2. The vague positioning of cryptocurrencies. At present, the distinction between different types of crypto assets and their legal status remain unclear. The current securities law existed before the invention of digital currency. The U.S. Securities and Exchange Commission uses the Howey test method from more than 70 years ago to determine whether investment tokens are securities. However, some SEC officials admit that Bitcoin and Ethereum, the top two cryptocurrencies by market value, are not securities.

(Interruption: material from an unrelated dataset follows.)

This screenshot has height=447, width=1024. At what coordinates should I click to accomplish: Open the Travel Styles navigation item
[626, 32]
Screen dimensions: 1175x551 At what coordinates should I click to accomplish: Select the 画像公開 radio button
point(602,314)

3. A decentralized regulatory system. In addition to having multiple regulators at the federal level, the U.S. financial system also delegates some responsibilities to the states. Timothy Massad, former chairman of the CFTC, said Congress is still a long way from solving the regulatory issues of crypto assets. Massad wrote, "All crypto asset trading sites should issue the same warning because the regulatory gap is wide and dangerous. The current situation is that fraud is widespread and investor protection is weak. This gap is caused by our fragmented regulatory system. Although a few agencies have certain jurisdictions, no agency has sufficient power. The gap is where trading activities are most frequent." 4. Financial technology innovation. Financial technologies such as crypto assets are often not so mature and robust in the early stages of innovation, which should allow users to circumvent or internally control. In addition, crypto exchanges may assume multiple functions, acting as markets, brokers, custodians, and even exclusive holders of assets. This may lead to increased risks of conflicts of interest that are difficult to regulate. Compared with stock and commodity exchanges, the field also lacks sufficient third-party tools to regulate transactions or accounts. This lack of regulation will cause the cryptocurrency market to pose a continuous threat to market integrity and investor protection. Bloomberg Businessweek mentioned the issue of manipulating trading on crypto exchanges in an article on July 25, 2019. The author stated, "Major exchanges that trade traditional assets such as stocks are subject to strict regulation. But cryptocurrency exchanges do not have these, and investors cannot know whether the trading volume and prices they see are real or not." Former CFTC Chairman Gary Gensler pointed out that the focus of the regulatory agency is to protect investors by preventing market manipulation. Some states in the United States have taken the lead in digital asset regulation. Caitlin Long of the Wyoming Blockchain Alliance mentioned that Wyoming has passed 13 blockchain-compliant laws and has developed a regulatory framework to establish direct property rights to ensure that people who own cryptocurrencies are protected. Their focus is to protect consumers from the impact of the bankruptcy of exchanges or custodians.